BEGIN TEXT BLOCK
A Hyundai Steel plant in Dangjin county, Chungnam Province.

 

Hyundai Steel is to complete a deal to take over Hyundai Hysco by July 1.

Under the deal, Hyundai Steel will issue new shares and exchange them with those of Hyundai Hysco at a ratio of 1 to 0.8577. In short, the company will offer 0.8577 of its shares for every stock share in Hyundai Hysco to Hyundai Hysco shareholders. 

Through this merger, Hyundai Steel will diversify its business portfolio related to steel pipes and weight reduction and secure the overseas steel service centers owned by Hyundai Hysco at the same time. 

By strengthening the technology of auto steel sheet-making and the ability to manage quality, the company is planning to pro-actively respond to changes in overseas auto steel sheet demand. 

In particular, as the steel pipe and weight reduction sectors are businesses where its materials are important, Hyundai Steel will maximize the synergy of the merger through the development of high-value-added products and the preemptive development of new steel grades. It will foster them as the main business sectors with global competitiveness by strengthening the development of quality and technology.
END TEXT BLOCK
# [EXERCISE DIRECTIONS]
Extend the report on the Hyundai Steel and Hyundai Hysco merger, picking up after its final sentence.
BEGIN INFORMATION PROVIDED
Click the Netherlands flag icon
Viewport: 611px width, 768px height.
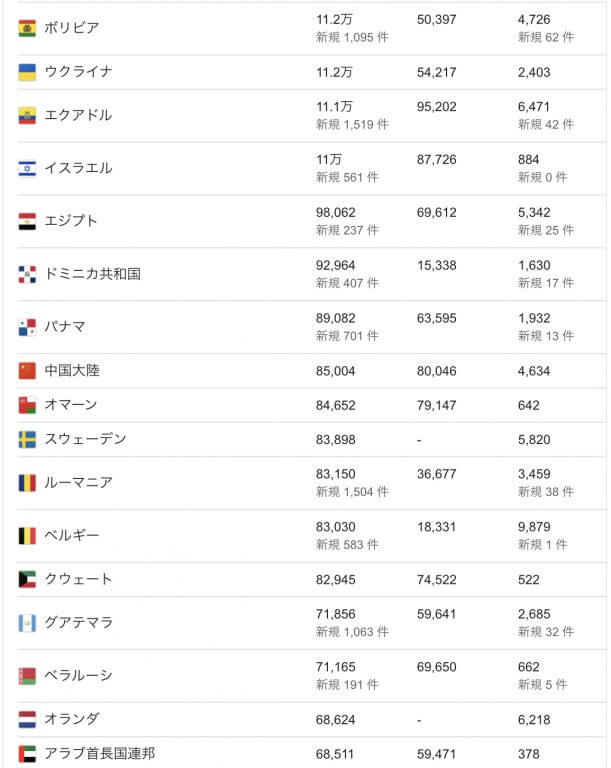point(27,719)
END INFORMATION PROVIDED
# [WRITTEN REPLY]
Hyundai Steel’s material technology produces next-generation auto steel. Hyundai Hysco owns a lot of overseas steel service centers. As these two companies converge and the new company's overseas sales network expands, the company’s global sales competitiveness is expected to be consolidated further through integrated marketing.  

Once the merger is completed, Hyundai Steel is expected to become a global steel company with assets and sales amounting to 31 trillion won (US$28.4 billion) and 20 trillion won (US$18.32 billion), respectively.